# Town mulls recommending guns for all



## CJIS (Mar 12, 2005)

Town mulls recommending guns for all 
By Jon Hurdle Thu Dec 7, 11:10 AM ET

PHILADELPHIA (Reuters) - A tiny town in western Pennsylvania could ask all of its residents to own guns, if a proposal under consideration on Wednesday wins approval from local officials. 
Under the proposed law, residents of Cherry Tree, Pennsylvania, would be asked to own guns and know how to use them. Cherry Tree, some 70 miles northeast of Pittsburgh, has about 400 residents.

The town council was scheduled to vote on the proposed "Civil Protection Ordinance" on Wednesday evening.

Introduced last month by resident Henry Statkowski, the measure recommends that "all heads of households maintain a firearm along with ammunition."

In written comments, Statkowski said homeowners have a right and a responsibility to defend against intruders rather than calling police and waiting for help to arrive.

The measure would send a message to "burglars, ne'er-do-wells and other criminal elements," Statkowski wrote.

The male head of the household has the responsibility to defend the family from intruders, he also wrote.

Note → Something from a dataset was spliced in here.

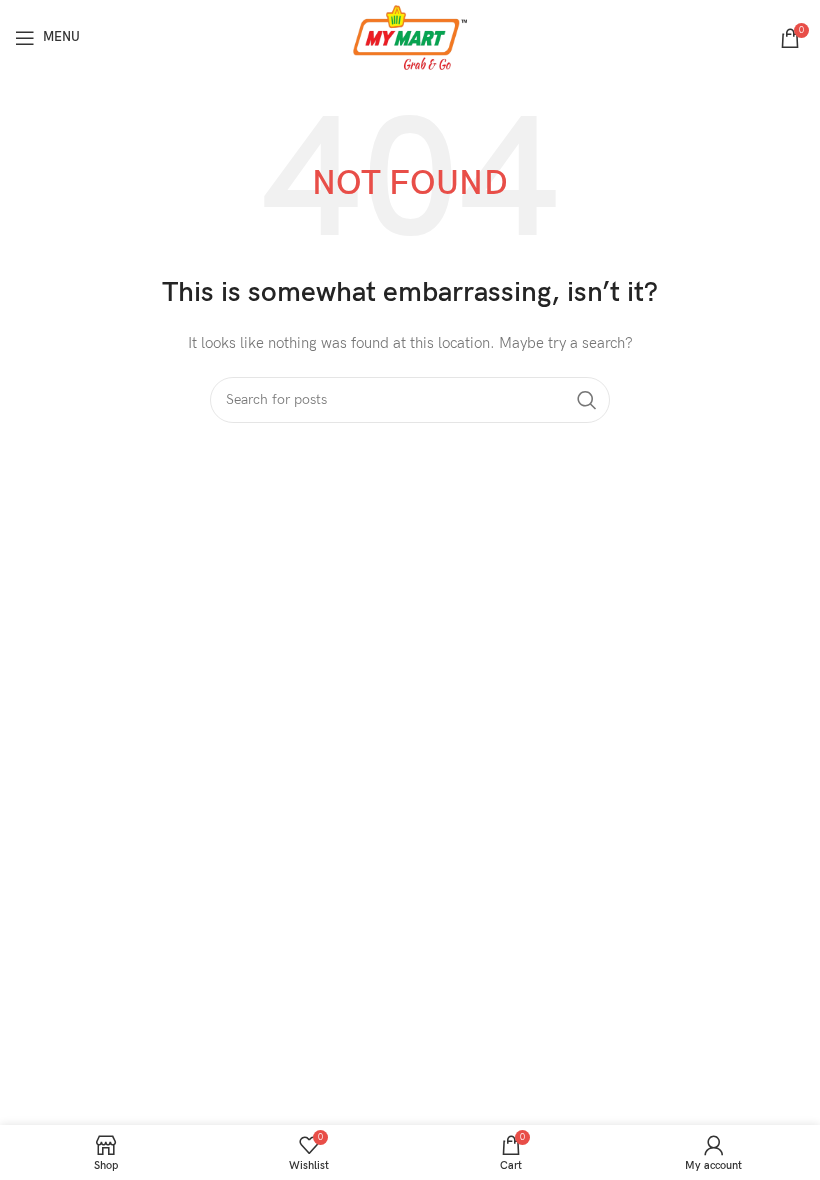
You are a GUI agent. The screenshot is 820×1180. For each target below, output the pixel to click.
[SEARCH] (587, 400)
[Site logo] (410, 36)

"I don't believe your wife would appreciate it very much if you said, 'Honey, I'll wait until the police arrive and have them defend your life,'" he wrote.
Statkowski could not be reached for comment.

Chad Ramsey, a spokesman for the national gun-control group the Brady Campaign, dismissed the proposal as "ridiculously silly."

The measure was unlikely to pass because state law prevents municipalities from making their own gun laws, Ramsey said. He said about 40 percent of Pennsylvania households own guns.

Aaron Fry, owner of the Cherry Tree Cafe, said he did not understand why the measure was necessary because guns are common. "Every house has a couple of guns," he said.


----------